I am delighted to be here today co-hosting this event with Government of Kenya and International Disability Alliance.
Thank you all for joining us today – and in particular, thanks to the Disabled Person’s Organisations and people with disabilities, who have led this Summit from conception to delivery.
Today, we have come together to work as partners and collectively step-up our efforts to improve the lives of people with disabilities around the world.
We are here to tackle the root causes of stigma, discrimination and abuse; to work towards inclusive education and employment for all. And to harness the power of technology, innovation and assistive devices for people with disabilities across the world.
Today we focus on moving from words to action; working together as partners; and holding ourselves and each other to account for our promises.
We are all starting from a low base – and the UK recognises we also have work to do as well and that is why today we will launch a range of dedicated policy and programming to champion the rights of the most marginalised and vulnerable people with disabilities.
We will launch ‘AT Scale’, a partnership for assistive technology (with partners such as USAID, WHO, UNICEF and GDI Hub) to transform access and affordability for life-changing Assistive Technology (AT) such as wheelchairs, prosthetics, hearing aids and glasses.
Access to AT is a critical enabler for inclusive education, economic empowerment and participation in communities. But at present only 10% of the 1 billion people in the world who need assistive products and services have access to them.
Our ambition is that 500m people globally will be being reached by essential assistive technology by 2030.
We are launching a DFID Scale Up on Inclusive Education – with a new education policy that has a clear promise for the most disadvantaged children. Through strengthening education programming; we commit to support countries including Ethiopia, Rwanda, Pakistan, Tanzania, Zimbabwe and Jordan.
In Ethiopia, we will transform and develop 687 Inclusive Education Resource Centres (IERCs) nationwide by 2022 to promote the inclusion of 24,000 children with disabilities.

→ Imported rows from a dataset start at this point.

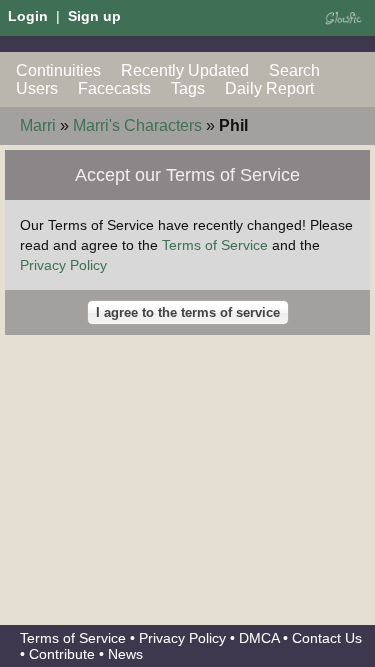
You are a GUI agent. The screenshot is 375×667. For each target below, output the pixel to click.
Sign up (94, 16)
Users (37, 88)
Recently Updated (185, 70)
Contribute (62, 654)
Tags (188, 88)
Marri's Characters (137, 125)
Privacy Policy (63, 265)
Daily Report (269, 88)
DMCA (259, 638)
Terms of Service (215, 245)
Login (28, 16)
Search (294, 70)
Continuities (58, 70)
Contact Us (327, 638)
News (125, 654)
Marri (38, 125)
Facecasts (114, 88)
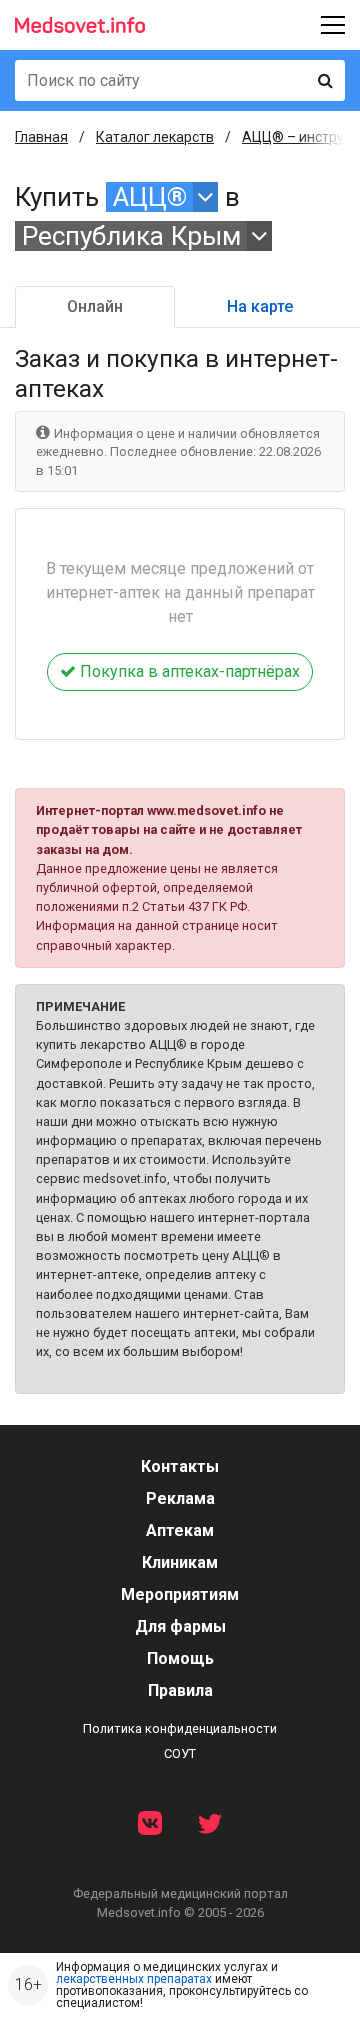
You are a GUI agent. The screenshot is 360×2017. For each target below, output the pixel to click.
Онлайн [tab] (95, 306)
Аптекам (180, 1530)
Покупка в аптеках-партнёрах (188, 671)
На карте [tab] (260, 306)
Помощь (180, 1658)
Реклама (180, 1498)
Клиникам (180, 1562)
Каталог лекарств (155, 137)
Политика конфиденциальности (180, 1728)
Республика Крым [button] (131, 236)
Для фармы (180, 1626)
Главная (41, 137)
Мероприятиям (180, 1594)
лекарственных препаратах (134, 1979)
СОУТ (180, 1753)
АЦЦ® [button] (150, 197)
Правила (180, 1690)
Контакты (180, 1466)
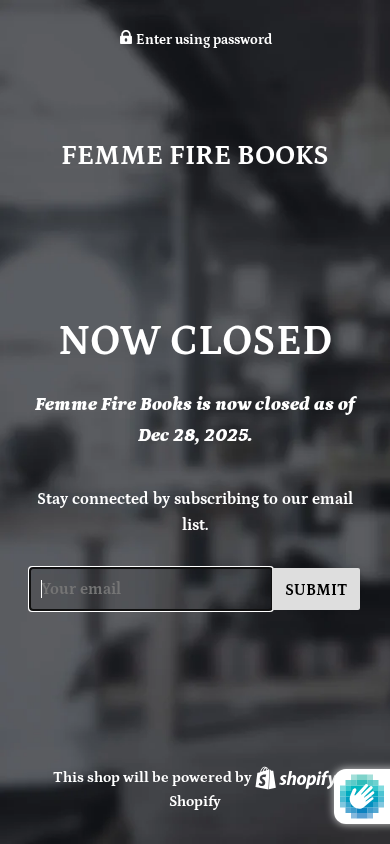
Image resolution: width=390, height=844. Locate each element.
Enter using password (202, 40)
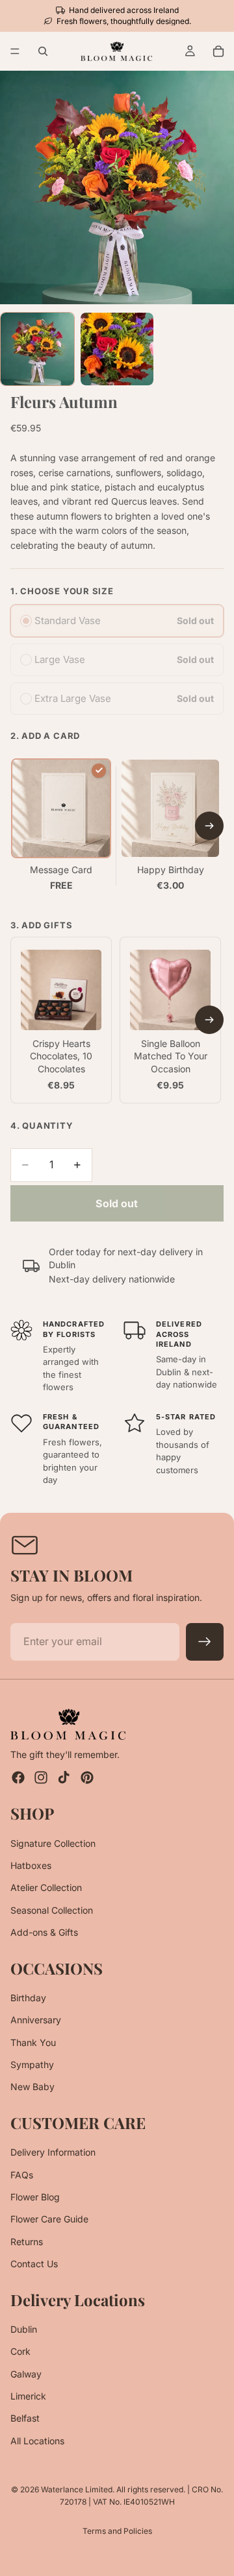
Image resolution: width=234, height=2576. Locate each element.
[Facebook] (18, 1777)
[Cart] (218, 51)
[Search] (43, 51)
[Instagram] (41, 1777)
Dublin (23, 2329)
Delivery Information (53, 2152)
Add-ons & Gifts (44, 1932)
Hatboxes (30, 1865)
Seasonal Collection (51, 1909)
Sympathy (32, 2064)
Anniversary (35, 2019)
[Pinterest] (87, 1777)
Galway (26, 2373)
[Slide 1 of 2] (37, 349)
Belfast (25, 2418)
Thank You (33, 2041)
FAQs (21, 2174)
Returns (26, 2240)
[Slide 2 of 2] (117, 349)
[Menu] (15, 52)
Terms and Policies (117, 2531)
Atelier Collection (46, 1887)
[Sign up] (205, 1642)
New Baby (32, 2086)
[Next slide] (209, 826)
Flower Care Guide (49, 2218)
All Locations (37, 2440)
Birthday (28, 1997)
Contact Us (34, 2263)
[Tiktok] (64, 1777)
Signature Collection (53, 1842)
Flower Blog (35, 2196)
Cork (20, 2351)
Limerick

In Rwanda, we will train 12,000 teachers of English and Maths in inclusive education teaching methods.
In Tanzania, we will support important reforms in primary and lower secondary schools to improve learning outcomes for all children particularly for girls and children with disabilities.
We are also launching the Disability Inclusive Development Programme – a new six-year cutting-edge innovation and scale-up programme to find out what works, for whom, when and why.
Through a ground-breaking consortium, led by Sightsavers, several UK International NGOs and Summit co-hosts, International Disability Alliance, the programme will deliver tangible outcomes to improve the lives of people with disabilities.
This includes improved educational attainment and health outcomes, jobs and livelihoods and reduced stigma and discrimination.
By 2024 we aim to enable up to 100,000 women, men, girls and boys with disabilities to access health services; up to 45,000 people with disabilities to increase their incomes; 10,000 children with disabilities to go to school and access education as well as reaching millions of people through interventions to tackle stigma and discrimination.
We are also committed to a DFID scale up on disability inclusion over the next 5 years and we will be publishing a new disability framework later this year, setting out how we would put disability at the heart of our work. And the legacy today will be a ten point Charter for Change which I would like us all to sign up to. This plan for action will be published and fully accessible. Progress will be monitored regularly and we will all be held accountable for our pledges. Empowering people with disabilities does not just affect the individuals – it leads to better decisions and more effective outcomes for communities, for nations and for the world.
Unless every one of our citizens can reach their full potential our nations never will. Let today be the start of our journey.